=== DATA PROVIDED ===

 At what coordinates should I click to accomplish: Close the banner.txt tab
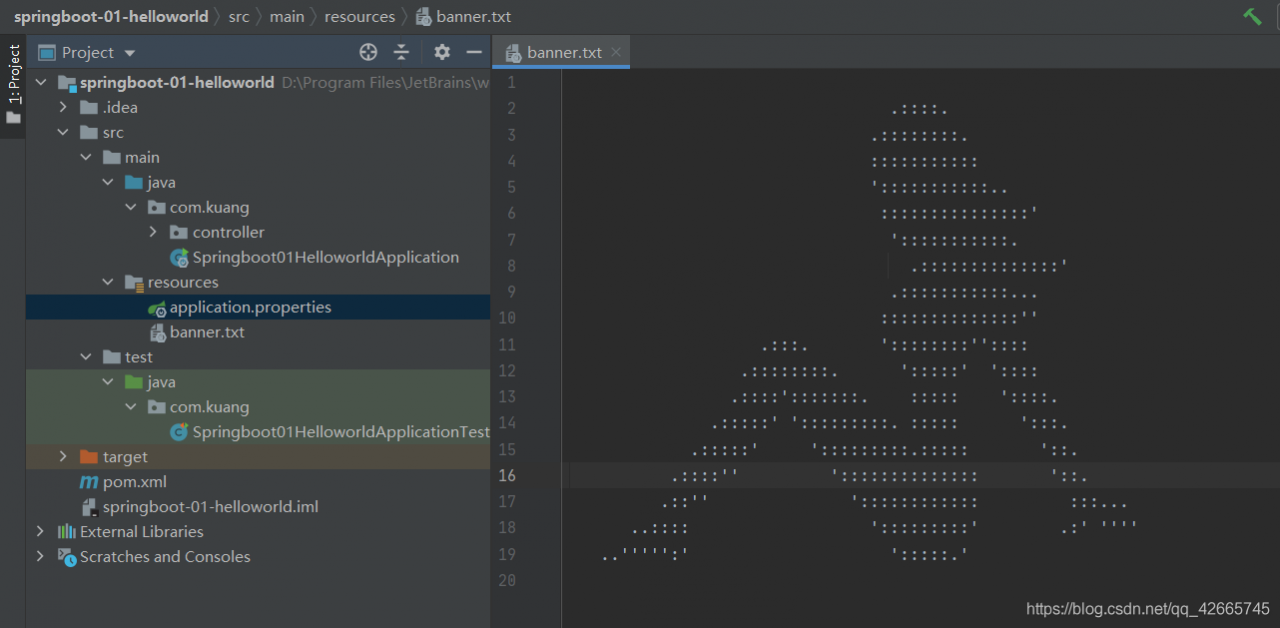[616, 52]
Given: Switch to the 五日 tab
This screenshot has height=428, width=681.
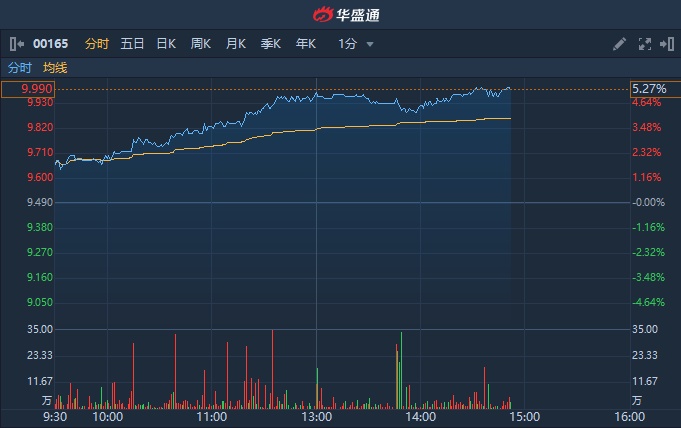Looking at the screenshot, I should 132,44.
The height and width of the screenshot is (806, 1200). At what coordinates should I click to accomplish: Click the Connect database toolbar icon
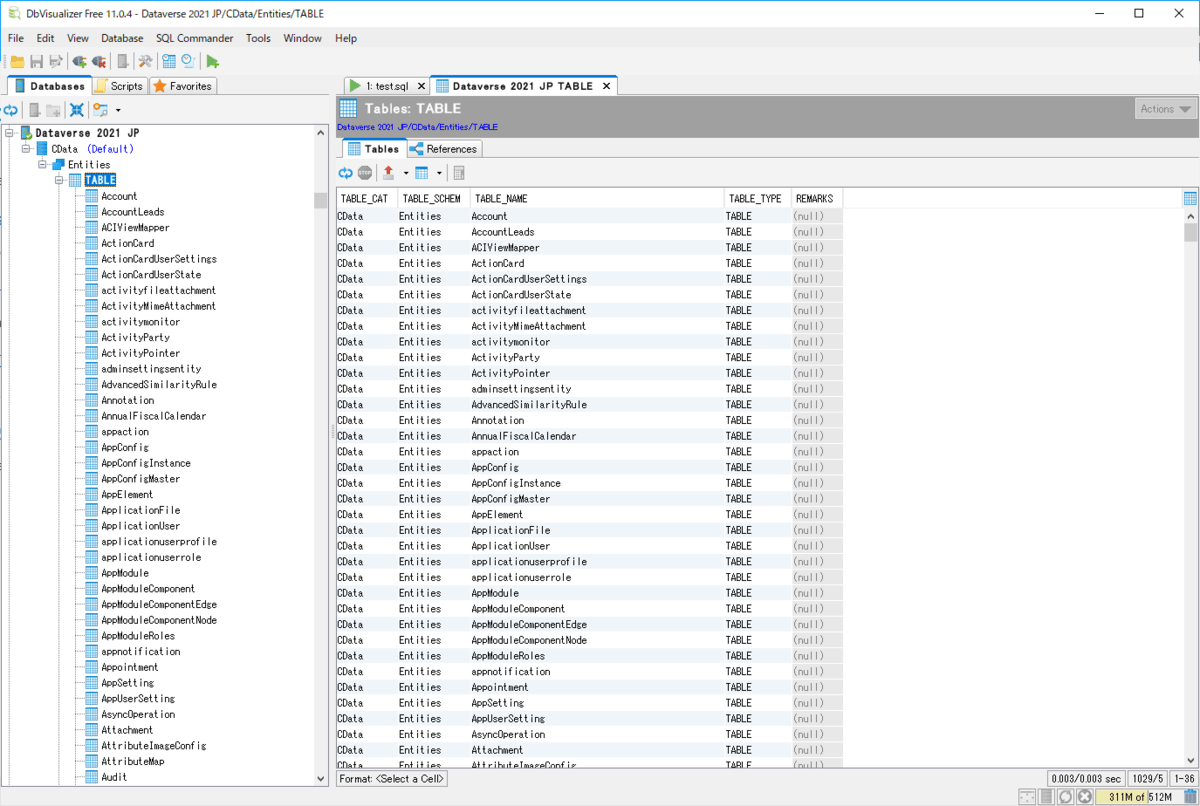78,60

===

> _TASK DESCRIPTION_:
In the copy, include no pictures; transcribe every record above verbatim.

> _EXERCISE SOLUTION_:
 At what coordinates should I click to accomplish: Close the banner.txt tab
[616, 52]
Given: Switch to the 五日 tab
This screenshot has height=428, width=681.
Looking at the screenshot, I should 132,44.
The height and width of the screenshot is (806, 1200). At what coordinates should I click to accomplish: Click the Connect database toolbar icon
78,60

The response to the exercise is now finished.